Lisheen Grave Yard, Foghill, Co. Mayo
Co. Mayo |
Burial Grounds
At Foghill in County Mayo, a low earthwork encloses a burial ground that was never meant for the baptised.
Set within a rath, a type of circular ringfort typically associated with early medieval settlement, the small graveyard known as Lisheen was used for generations as a resting place for unbaptised children. These sites, sometimes called cillíní, occupy a particular and melancholy corner of Irish religious and social history. Catholic doctrine, for much of the country's history, held that unbaptised infants could not be buried in consecrated ground, and so communities quietly found other places, often ancient or liminal spots already set apart from the everyday world.

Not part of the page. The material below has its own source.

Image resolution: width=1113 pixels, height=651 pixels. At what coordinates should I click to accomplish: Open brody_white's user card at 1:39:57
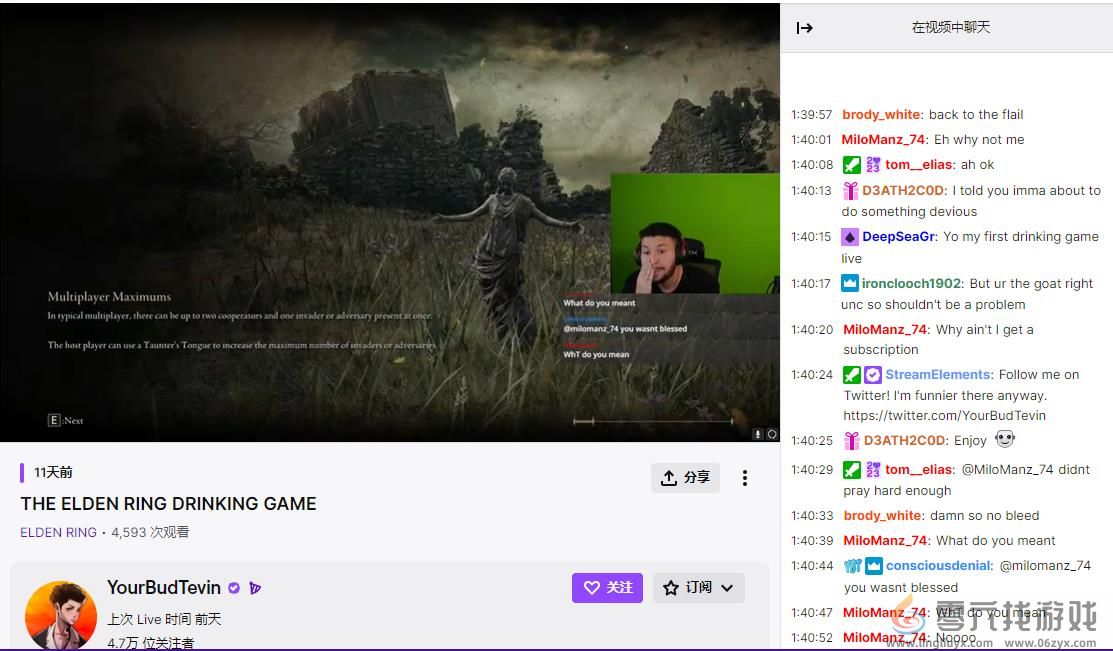click(x=881, y=115)
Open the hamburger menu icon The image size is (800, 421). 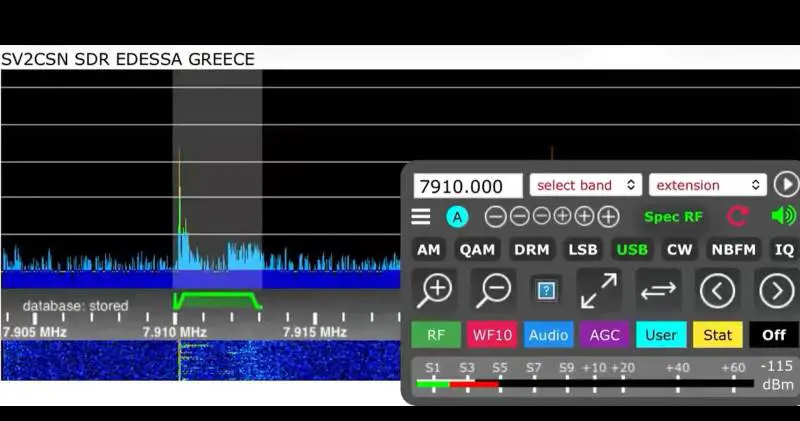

The place-name itself is recorded in the Ordnance Survey Letters compiled in the nineteenth century, where it appears as Lishín, later rendered Lisheen, described plainly as a burying place for unbaptised children. It was marked on the 1838 Ordnance Survey six-inch map simply as Lisheen Grave Yard, and by the 1922 edition the cartographers had added a clarifying note, labelling it a Children's Burial Ground. The site's character is understated in the extreme. At the centre of the rath interior stands a single upright slab, uninscribed, measuring roughly 0.7 metres high and 0.6 metres wide. To its north-east, a scatter of smaller stones barely breaks the surface; these are thought to mark individual graves, though no inscriptions or formal markers confirm it. The absence of names is itself a kind of record, reflecting the informal and often furtive nature of such burials, carried out without ceremony by families navigating grief alongside the weight of religious convention.